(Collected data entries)
::::::

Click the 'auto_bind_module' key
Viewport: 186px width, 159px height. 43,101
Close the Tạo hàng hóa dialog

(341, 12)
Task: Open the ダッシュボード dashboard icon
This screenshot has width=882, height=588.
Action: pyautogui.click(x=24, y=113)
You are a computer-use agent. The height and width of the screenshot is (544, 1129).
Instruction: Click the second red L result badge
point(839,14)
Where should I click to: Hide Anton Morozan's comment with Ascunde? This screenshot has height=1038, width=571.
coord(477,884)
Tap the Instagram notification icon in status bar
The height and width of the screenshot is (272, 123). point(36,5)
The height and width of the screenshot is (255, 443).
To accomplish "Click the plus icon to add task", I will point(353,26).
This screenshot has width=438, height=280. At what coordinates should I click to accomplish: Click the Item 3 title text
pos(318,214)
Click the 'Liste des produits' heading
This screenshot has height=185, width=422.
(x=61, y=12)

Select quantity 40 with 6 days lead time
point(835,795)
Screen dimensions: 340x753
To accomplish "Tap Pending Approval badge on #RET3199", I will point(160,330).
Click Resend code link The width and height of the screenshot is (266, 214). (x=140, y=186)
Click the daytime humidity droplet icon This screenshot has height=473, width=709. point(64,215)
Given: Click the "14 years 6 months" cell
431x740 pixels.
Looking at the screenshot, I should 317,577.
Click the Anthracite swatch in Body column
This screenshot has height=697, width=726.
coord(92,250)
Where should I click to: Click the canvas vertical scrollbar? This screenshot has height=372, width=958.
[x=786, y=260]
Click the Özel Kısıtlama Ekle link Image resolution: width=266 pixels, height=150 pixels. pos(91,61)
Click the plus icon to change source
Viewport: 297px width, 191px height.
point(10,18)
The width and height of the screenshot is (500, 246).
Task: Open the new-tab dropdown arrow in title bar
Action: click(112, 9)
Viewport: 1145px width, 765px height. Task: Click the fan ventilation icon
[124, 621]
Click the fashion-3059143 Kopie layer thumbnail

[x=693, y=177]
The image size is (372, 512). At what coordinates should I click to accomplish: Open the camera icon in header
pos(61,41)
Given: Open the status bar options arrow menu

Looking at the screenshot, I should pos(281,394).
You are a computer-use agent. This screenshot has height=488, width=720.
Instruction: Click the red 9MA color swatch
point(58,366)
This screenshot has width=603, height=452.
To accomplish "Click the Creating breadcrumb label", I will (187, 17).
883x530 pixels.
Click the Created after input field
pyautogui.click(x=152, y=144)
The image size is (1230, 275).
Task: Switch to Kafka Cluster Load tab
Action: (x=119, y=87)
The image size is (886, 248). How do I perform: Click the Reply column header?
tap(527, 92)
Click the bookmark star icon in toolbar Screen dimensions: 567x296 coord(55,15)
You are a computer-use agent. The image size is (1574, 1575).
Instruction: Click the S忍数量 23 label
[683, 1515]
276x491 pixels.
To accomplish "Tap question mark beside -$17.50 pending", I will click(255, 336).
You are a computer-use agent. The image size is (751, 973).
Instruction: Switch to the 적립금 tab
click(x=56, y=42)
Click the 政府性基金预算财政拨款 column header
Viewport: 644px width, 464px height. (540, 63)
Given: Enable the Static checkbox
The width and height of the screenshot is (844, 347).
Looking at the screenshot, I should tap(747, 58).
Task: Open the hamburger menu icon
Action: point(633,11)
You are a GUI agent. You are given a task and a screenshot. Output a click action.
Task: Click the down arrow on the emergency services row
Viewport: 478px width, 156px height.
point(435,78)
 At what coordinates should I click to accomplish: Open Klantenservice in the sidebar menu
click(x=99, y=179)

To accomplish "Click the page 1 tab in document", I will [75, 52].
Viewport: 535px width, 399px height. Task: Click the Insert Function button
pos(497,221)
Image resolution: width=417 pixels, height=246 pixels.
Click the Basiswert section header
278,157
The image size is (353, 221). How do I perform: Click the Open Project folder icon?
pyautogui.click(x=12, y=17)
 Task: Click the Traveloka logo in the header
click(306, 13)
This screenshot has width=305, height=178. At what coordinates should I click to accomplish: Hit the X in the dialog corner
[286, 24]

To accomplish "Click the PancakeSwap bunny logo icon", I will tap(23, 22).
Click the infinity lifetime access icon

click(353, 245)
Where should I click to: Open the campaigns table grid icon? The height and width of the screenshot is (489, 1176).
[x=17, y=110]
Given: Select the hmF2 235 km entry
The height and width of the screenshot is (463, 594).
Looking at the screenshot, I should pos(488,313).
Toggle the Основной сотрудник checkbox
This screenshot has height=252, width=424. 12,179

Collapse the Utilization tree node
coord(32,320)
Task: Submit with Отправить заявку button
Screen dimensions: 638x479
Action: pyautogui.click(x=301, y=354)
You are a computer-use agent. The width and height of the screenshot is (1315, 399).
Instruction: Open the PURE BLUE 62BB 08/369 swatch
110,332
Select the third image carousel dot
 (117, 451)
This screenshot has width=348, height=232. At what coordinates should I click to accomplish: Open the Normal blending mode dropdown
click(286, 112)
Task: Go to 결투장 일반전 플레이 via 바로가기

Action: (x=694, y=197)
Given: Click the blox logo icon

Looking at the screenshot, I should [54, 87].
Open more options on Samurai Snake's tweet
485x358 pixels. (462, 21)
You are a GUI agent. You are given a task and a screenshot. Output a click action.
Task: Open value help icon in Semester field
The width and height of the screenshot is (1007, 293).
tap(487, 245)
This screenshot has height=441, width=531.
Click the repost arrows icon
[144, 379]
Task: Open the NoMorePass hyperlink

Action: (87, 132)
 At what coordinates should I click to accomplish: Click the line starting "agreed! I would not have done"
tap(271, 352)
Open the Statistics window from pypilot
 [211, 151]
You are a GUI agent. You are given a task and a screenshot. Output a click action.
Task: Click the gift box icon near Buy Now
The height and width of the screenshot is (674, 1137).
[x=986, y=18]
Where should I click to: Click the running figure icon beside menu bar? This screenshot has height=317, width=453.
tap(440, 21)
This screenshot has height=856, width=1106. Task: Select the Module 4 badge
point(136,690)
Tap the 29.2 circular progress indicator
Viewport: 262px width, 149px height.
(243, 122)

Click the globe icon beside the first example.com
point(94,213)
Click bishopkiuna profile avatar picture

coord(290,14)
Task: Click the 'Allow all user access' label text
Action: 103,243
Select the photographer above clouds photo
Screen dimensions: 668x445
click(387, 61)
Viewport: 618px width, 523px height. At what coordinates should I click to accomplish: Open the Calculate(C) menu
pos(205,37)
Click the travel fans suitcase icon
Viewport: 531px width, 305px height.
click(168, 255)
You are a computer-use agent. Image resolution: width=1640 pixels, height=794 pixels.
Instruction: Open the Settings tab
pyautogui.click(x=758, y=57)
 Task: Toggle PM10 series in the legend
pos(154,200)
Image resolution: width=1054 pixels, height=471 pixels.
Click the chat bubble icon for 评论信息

::::::

§ **Description of the task**:
Repeat each record above precisely as written.

§ **Solved exercise**:
Click the 'auto_bind_module' key
Viewport: 186px width, 159px height. 43,101
Close the Tạo hàng hóa dialog

(341, 12)
Task: Open the ダッシュボード dashboard icon
This screenshot has width=882, height=588.
Action: pyautogui.click(x=24, y=113)
You are a computer-use agent. The height and width of the screenshot is (544, 1129).
Instruction: Click the second red L result badge
point(839,14)
Where should I click to: Hide Anton Morozan's comment with Ascunde? This screenshot has height=1038, width=571.
coord(477,884)
Tap the Instagram notification icon in status bar
The height and width of the screenshot is (272, 123). point(36,5)
The height and width of the screenshot is (255, 443).
To accomplish "Click the plus icon to add task", I will point(353,26).
This screenshot has width=438, height=280. At what coordinates should I click to accomplish: Click the Item 3 title text
pos(318,214)
Click the 'Liste des produits' heading
This screenshot has height=185, width=422.
(x=61, y=12)

Select quantity 40 with 6 days lead time
point(835,795)
Screen dimensions: 340x753
To accomplish "Tap Pending Approval badge on #RET3199", I will point(160,330).
Click Resend code link The width and height of the screenshot is (266, 214). (x=140, y=186)
Click the daytime humidity droplet icon This screenshot has height=473, width=709. point(64,215)
Given: Click the "14 years 6 months" cell
431x740 pixels.
Looking at the screenshot, I should 317,577.
Click the Anthracite swatch in Body column
This screenshot has height=697, width=726.
coord(92,250)
Where should I click to: Click the canvas vertical scrollbar? This screenshot has height=372, width=958.
[x=786, y=260]
Click the Özel Kısıtlama Ekle link Image resolution: width=266 pixels, height=150 pixels. pos(91,61)
Click the plus icon to change source
Viewport: 297px width, 191px height.
point(10,18)
The width and height of the screenshot is (500, 246).
Task: Open the new-tab dropdown arrow in title bar
Action: click(112, 9)
Viewport: 1145px width, 765px height. Task: Click the fan ventilation icon
[124, 621]
Click the fashion-3059143 Kopie layer thumbnail

[x=693, y=177]
The image size is (372, 512). At what coordinates should I click to accomplish: Open the camera icon in header
pos(61,41)
Given: Open the status bar options arrow menu

Looking at the screenshot, I should pos(281,394).
You are a computer-use agent. This screenshot has height=488, width=720.
Instruction: Click the red 9MA color swatch
point(58,366)
This screenshot has width=603, height=452.
To accomplish "Click the Creating breadcrumb label", I will (187, 17).
883x530 pixels.
Click the Created after input field
pyautogui.click(x=152, y=144)
The image size is (1230, 275).
Task: Switch to Kafka Cluster Load tab
Action: (x=119, y=87)
The image size is (886, 248). How do I perform: Click the Reply column header?
tap(527, 92)
Click the bookmark star icon in toolbar Screen dimensions: 567x296 coord(55,15)
You are a computer-use agent. The image size is (1574, 1575).
Instruction: Click the S忍数量 23 label
[683, 1515]
276x491 pixels.
To accomplish "Tap question mark beside -$17.50 pending", I will click(255, 336).
You are a computer-use agent. The image size is (751, 973).
Instruction: Switch to the 적립금 tab
click(x=56, y=42)
Click the 政府性基金预算财政拨款 column header
Viewport: 644px width, 464px height. (540, 63)
Given: Enable the Static checkbox
The width and height of the screenshot is (844, 347).
Looking at the screenshot, I should tap(747, 58).
Task: Open the hamburger menu icon
Action: point(633,11)
You are a GUI agent. You are given a task and a screenshot. Output a click action.
Task: Click the down arrow on the emergency services row
Viewport: 478px width, 156px height.
point(435,78)
 At what coordinates should I click to accomplish: Open Klantenservice in the sidebar menu
click(x=99, y=179)

To accomplish "Click the page 1 tab in document", I will [75, 52].
Viewport: 535px width, 399px height. Task: Click the Insert Function button
pos(497,221)
Image resolution: width=417 pixels, height=246 pixels.
Click the Basiswert section header
278,157
The image size is (353, 221). How do I perform: Click the Open Project folder icon?
pyautogui.click(x=12, y=17)
 Task: Click the Traveloka logo in the header
click(306, 13)
This screenshot has width=305, height=178. At what coordinates should I click to accomplish: Hit the X in the dialog corner
[286, 24]

To accomplish "Click the PancakeSwap bunny logo icon", I will tap(23, 22).
Click the infinity lifetime access icon

click(353, 245)
Where should I click to: Open the campaigns table grid icon? The height and width of the screenshot is (489, 1176).
[x=17, y=110]
Given: Select the hmF2 235 km entry
The height and width of the screenshot is (463, 594).
Looking at the screenshot, I should pos(488,313).
Toggle the Основной сотрудник checkbox
This screenshot has height=252, width=424. 12,179

Collapse the Utilization tree node
coord(32,320)
Task: Submit with Отправить заявку button
Screen dimensions: 638x479
Action: pyautogui.click(x=301, y=354)
You are a computer-use agent. The width and height of the screenshot is (1315, 399).
Instruction: Open the PURE BLUE 62BB 08/369 swatch
110,332
Select the third image carousel dot
 (117, 451)
This screenshot has width=348, height=232. At what coordinates should I click to accomplish: Open the Normal blending mode dropdown
click(286, 112)
Task: Go to 결투장 일반전 플레이 via 바로가기

Action: (x=694, y=197)
Given: Click the blox logo icon

Looking at the screenshot, I should [54, 87].
Open more options on Samurai Snake's tweet
485x358 pixels. (462, 21)
You are a GUI agent. You are given a task and a screenshot. Output a click action.
Task: Open value help icon in Semester field
The width and height of the screenshot is (1007, 293).
tap(487, 245)
This screenshot has height=441, width=531.
Click the repost arrows icon
[144, 379]
Task: Open the NoMorePass hyperlink

Action: (87, 132)
 At what coordinates should I click to accomplish: Click the line starting "agreed! I would not have done"
tap(271, 352)
Open the Statistics window from pypilot
 [211, 151]
You are a GUI agent. You are given a task and a screenshot. Output a click action.
Task: Click the gift box icon near Buy Now
The height and width of the screenshot is (674, 1137).
[x=986, y=18]
Where should I click to: Click the running figure icon beside menu bar? This screenshot has height=317, width=453.
tap(440, 21)
This screenshot has height=856, width=1106. Task: Select the Module 4 badge
point(136,690)
Tap the 29.2 circular progress indicator
Viewport: 262px width, 149px height.
(243, 122)

Click the globe icon beside the first example.com
point(94,213)
Click bishopkiuna profile avatar picture

coord(290,14)
Task: Click the 'Allow all user access' label text
Action: 103,243
Select the photographer above clouds photo
Screen dimensions: 668x445
click(387, 61)
Viewport: 618px width, 523px height. At what coordinates should I click to accomplish: Open the Calculate(C) menu
pos(205,37)
Click the travel fans suitcase icon
Viewport: 531px width, 305px height.
click(168, 255)
You are a computer-use agent. Image resolution: width=1640 pixels, height=794 pixels.
Instruction: Open the Settings tab
pyautogui.click(x=758, y=57)
 Task: Toggle PM10 series in the legend
pos(154,200)
Image resolution: width=1054 pixels, height=471 pixels.
Click the chat bubble icon for 评论信息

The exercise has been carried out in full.